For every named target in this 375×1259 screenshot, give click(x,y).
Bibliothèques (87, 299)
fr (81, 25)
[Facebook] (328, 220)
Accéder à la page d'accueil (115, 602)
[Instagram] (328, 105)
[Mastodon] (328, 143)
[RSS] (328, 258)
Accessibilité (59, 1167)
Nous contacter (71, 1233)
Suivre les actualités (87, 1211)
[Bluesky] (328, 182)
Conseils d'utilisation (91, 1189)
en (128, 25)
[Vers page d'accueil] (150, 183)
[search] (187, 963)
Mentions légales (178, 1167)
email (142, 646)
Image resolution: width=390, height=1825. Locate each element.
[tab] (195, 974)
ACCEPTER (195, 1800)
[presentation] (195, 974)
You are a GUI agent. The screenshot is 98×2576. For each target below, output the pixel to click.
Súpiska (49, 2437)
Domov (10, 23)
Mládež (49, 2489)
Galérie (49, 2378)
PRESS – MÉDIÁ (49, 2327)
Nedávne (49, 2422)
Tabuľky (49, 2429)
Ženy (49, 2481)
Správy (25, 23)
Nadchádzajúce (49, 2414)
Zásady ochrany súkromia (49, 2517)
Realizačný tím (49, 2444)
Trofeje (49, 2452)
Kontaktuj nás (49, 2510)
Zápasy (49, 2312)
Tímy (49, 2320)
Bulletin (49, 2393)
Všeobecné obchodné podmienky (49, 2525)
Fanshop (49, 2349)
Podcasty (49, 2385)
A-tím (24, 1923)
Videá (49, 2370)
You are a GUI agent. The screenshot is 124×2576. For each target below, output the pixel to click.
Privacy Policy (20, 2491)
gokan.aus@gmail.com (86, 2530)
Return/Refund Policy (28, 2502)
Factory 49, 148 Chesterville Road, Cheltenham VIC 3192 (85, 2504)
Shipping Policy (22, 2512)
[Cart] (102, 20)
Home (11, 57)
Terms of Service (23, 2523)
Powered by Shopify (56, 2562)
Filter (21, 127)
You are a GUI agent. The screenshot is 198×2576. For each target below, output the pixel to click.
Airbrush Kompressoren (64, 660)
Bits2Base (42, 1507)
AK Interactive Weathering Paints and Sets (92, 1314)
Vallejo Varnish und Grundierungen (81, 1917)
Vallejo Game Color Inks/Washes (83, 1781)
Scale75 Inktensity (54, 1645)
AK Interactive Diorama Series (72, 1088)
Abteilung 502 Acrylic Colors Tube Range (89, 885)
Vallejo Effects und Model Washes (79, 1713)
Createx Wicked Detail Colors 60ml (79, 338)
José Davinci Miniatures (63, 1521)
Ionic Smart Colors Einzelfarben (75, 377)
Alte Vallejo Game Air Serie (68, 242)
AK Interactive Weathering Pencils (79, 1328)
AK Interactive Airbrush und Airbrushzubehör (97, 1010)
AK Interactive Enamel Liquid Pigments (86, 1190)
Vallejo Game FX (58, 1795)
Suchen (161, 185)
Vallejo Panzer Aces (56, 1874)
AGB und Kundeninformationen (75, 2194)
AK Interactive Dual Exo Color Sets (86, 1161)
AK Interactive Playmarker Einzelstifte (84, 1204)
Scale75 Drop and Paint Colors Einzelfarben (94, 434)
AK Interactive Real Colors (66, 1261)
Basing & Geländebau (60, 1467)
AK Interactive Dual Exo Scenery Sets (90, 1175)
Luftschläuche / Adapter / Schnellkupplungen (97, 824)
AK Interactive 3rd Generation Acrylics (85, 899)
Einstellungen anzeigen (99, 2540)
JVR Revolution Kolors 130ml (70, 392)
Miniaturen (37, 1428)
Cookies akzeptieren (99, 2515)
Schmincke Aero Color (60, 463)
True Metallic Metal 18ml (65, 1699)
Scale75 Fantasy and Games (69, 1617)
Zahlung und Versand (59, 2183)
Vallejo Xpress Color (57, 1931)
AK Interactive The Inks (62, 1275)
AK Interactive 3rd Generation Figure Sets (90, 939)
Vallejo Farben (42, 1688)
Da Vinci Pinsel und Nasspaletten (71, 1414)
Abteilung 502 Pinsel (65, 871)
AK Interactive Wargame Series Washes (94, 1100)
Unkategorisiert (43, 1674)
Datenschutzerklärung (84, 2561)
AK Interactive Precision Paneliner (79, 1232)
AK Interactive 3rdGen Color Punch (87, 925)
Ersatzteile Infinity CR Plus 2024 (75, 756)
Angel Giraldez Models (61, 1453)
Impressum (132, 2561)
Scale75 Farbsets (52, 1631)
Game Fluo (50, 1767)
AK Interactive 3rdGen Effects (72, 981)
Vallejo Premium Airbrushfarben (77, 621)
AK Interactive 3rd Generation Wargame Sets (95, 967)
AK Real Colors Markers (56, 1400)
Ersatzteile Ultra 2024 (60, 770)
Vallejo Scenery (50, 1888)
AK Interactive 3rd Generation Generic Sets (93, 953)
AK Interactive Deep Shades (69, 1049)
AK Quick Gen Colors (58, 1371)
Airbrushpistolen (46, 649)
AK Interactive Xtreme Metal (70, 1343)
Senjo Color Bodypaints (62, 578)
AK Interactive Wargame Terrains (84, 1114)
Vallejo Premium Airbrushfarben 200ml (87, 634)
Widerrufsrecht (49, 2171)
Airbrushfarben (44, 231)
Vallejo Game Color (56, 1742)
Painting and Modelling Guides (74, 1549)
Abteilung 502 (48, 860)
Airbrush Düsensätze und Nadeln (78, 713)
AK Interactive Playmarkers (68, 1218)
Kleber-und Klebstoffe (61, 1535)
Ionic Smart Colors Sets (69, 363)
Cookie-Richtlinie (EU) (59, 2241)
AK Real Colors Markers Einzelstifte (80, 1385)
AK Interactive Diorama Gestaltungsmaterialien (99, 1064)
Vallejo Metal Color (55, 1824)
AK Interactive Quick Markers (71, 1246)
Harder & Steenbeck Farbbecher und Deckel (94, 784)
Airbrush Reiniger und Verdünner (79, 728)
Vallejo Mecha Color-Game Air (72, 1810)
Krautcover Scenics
##########
» **Brief**:
All records above are to be printed exactly, with nothing omitted.

» **Your response**:
For every named target in this 375×1259 screenshot, give click(x,y).
Bibliothèques (87, 299)
fr (81, 25)
[Facebook] (328, 220)
Accéder à la page d'accueil (115, 602)
[Instagram] (328, 105)
[Mastodon] (328, 143)
[RSS] (328, 258)
Accessibilité (59, 1167)
Nous contacter (71, 1233)
Suivre les actualités (87, 1211)
[Bluesky] (328, 182)
Conseils d'utilisation (91, 1189)
en (128, 25)
[Vers page d'accueil] (150, 183)
[search] (187, 963)
Mentions légales (178, 1167)
email (142, 646)
Image resolution: width=390, height=1825. Locate each element.
[tab] (195, 974)
ACCEPTER (195, 1800)
[presentation] (195, 974)
You are a GUI agent. The screenshot is 98×2576. For each target below, output the pixel to click.
Súpiska (49, 2437)
Domov (10, 23)
Mládež (49, 2489)
Galérie (49, 2378)
PRESS – MÉDIÁ (49, 2327)
Nedávne (49, 2422)
Tabuľky (49, 2429)
Ženy (49, 2481)
Správy (25, 23)
Nadchádzajúce (49, 2414)
Zásady ochrany súkromia (49, 2517)
Realizačný tím (49, 2444)
Trofeje (49, 2452)
Kontaktuj nás (49, 2510)
Zápasy (49, 2312)
Tímy (49, 2320)
Bulletin (49, 2393)
Všeobecné obchodné podmienky (49, 2525)
Fanshop (49, 2349)
Podcasty (49, 2385)
A-tím (24, 1923)
Videá (49, 2370)
You are a GUI agent. The screenshot is 124×2576. For each target below, output the pixel to click.
Privacy Policy (20, 2491)
gokan.aus@gmail.com (86, 2530)
Return/Refund Policy (28, 2502)
Factory 49, 148 Chesterville Road, Cheltenham VIC 3192 (85, 2504)
Shipping Policy (22, 2512)
[Cart] (102, 20)
Home (11, 57)
Terms of Service (23, 2523)
Powered by Shopify (56, 2562)
Filter (21, 127)
You are a GUI agent. The screenshot is 198×2576. For each target below, output the pixel to click.
Airbrush Kompressoren (64, 660)
Bits2Base (42, 1507)
AK Interactive Weathering Paints and Sets (92, 1314)
Vallejo Varnish und Grundierungen (81, 1917)
Vallejo Game Color Inks/Washes (83, 1781)
Scale75 Inktensity (54, 1645)
AK Interactive Diorama Series (72, 1088)
Abteilung 502 Acrylic Colors Tube Range (89, 885)
Vallejo Effects und Model Washes (79, 1713)
Createx Wicked Detail Colors 60ml (79, 338)
José Davinci Miniatures (63, 1521)
Ionic Smart Colors Einzelfarben (75, 377)
Alte Vallejo Game Air Serie (68, 242)
AK Interactive Weathering Pencils (79, 1328)
AK Interactive Airbrush und Airbrushzubehör (97, 1010)
AK Interactive Enamel Liquid Pigments (86, 1190)
Vallejo Game FX (58, 1795)
Suchen (161, 185)
Vallejo Panzer Aces (56, 1874)
AGB und Kundeninformationen (75, 2194)
AK Interactive Dual Exo Color Sets (86, 1161)
AK Interactive Playmarker Einzelstifte (84, 1204)
Scale75 Drop and Paint Colors Einzelfarben (94, 434)
AK Interactive Real Colors (66, 1261)
Basing & Geländebau (60, 1467)
AK Interactive Dual Exo Scenery Sets (90, 1175)
Luftschläuche / Adapter / Schnellkupplungen (97, 824)
AK Interactive 3rd Generation Acrylics (85, 899)
Einstellungen anzeigen (99, 2540)
JVR Revolution Kolors 130ml (70, 392)
Miniaturen (37, 1428)
Cookies akzeptieren (99, 2515)
Schmincke Aero Color (60, 463)
True Metallic Metal 18ml (65, 1699)
Scale75 Fantasy and Games (69, 1617)
Zahlung und Versand (59, 2183)
Vallejo Xpress Color (57, 1931)
AK Interactive The Inks (62, 1275)
AK Interactive 3rd Generation Figure Sets (90, 939)
Vallejo Farben (42, 1688)
Da Vinci Pinsel und Nasspaletten (71, 1414)
Abteilung 502 Pinsel (65, 871)
AK Interactive Wargame Series Washes (94, 1100)
Unkategorisiert (43, 1674)
Datenschutzerklärung (84, 2561)
AK Interactive Precision Paneliner (79, 1232)
AK Interactive 3rdGen Color Punch (87, 925)
Ersatzteile Infinity CR Plus 2024 (75, 756)
Angel Giraldez Models (61, 1453)
Impressum (132, 2561)
Scale75 Farbsets (52, 1631)
Game Fluo (50, 1767)
AK Interactive 3rdGen Effects (72, 981)
Vallejo Premium Airbrushfarben (77, 621)
AK Interactive 3rd Generation Wargame Sets (95, 967)
AK Real Colors Markers (56, 1400)
Ersatzteile Ultra 2024 (60, 770)
Vallejo Scenery (50, 1888)
AK Interactive 3rd Generation Generic Sets (93, 953)
AK Interactive Deep Shades (69, 1049)
AK Quick Gen Colors (58, 1371)
Airbrushpistolen (46, 649)
AK Interactive Xtreme Metal (70, 1343)
Senjo Color Bodypaints (62, 578)
AK Interactive Wargame Terrains (84, 1114)
Vallejo Premium Airbrushfarben 200ml (87, 634)
Widerrufsrecht (49, 2171)
Airbrushfarben (44, 231)
Vallejo Game Color (56, 1742)
Painting and Modelling Guides (74, 1549)
Abteilung 502 (48, 860)
Airbrush Düsensätze und Nadeln (78, 713)
AK Interactive Playmarkers (68, 1218)
Kleber-und Klebstoffe (61, 1535)
Ionic Smart Colors Sets (69, 363)
Cookie-Richtlinie (EU) (59, 2241)
AK Real Colors Markers Einzelstifte (80, 1385)
AK Interactive Diorama Gestaltungsmaterialien (99, 1064)
Vallejo Metal Color (55, 1824)
AK Interactive Quick Markers (71, 1246)
Harder & Steenbeck Farbbecher und Deckel (94, 784)
Airbrush Reiniger und Verdünner (79, 728)
Vallejo Mecha Color-Game Air (72, 1810)
Krautcover Scenics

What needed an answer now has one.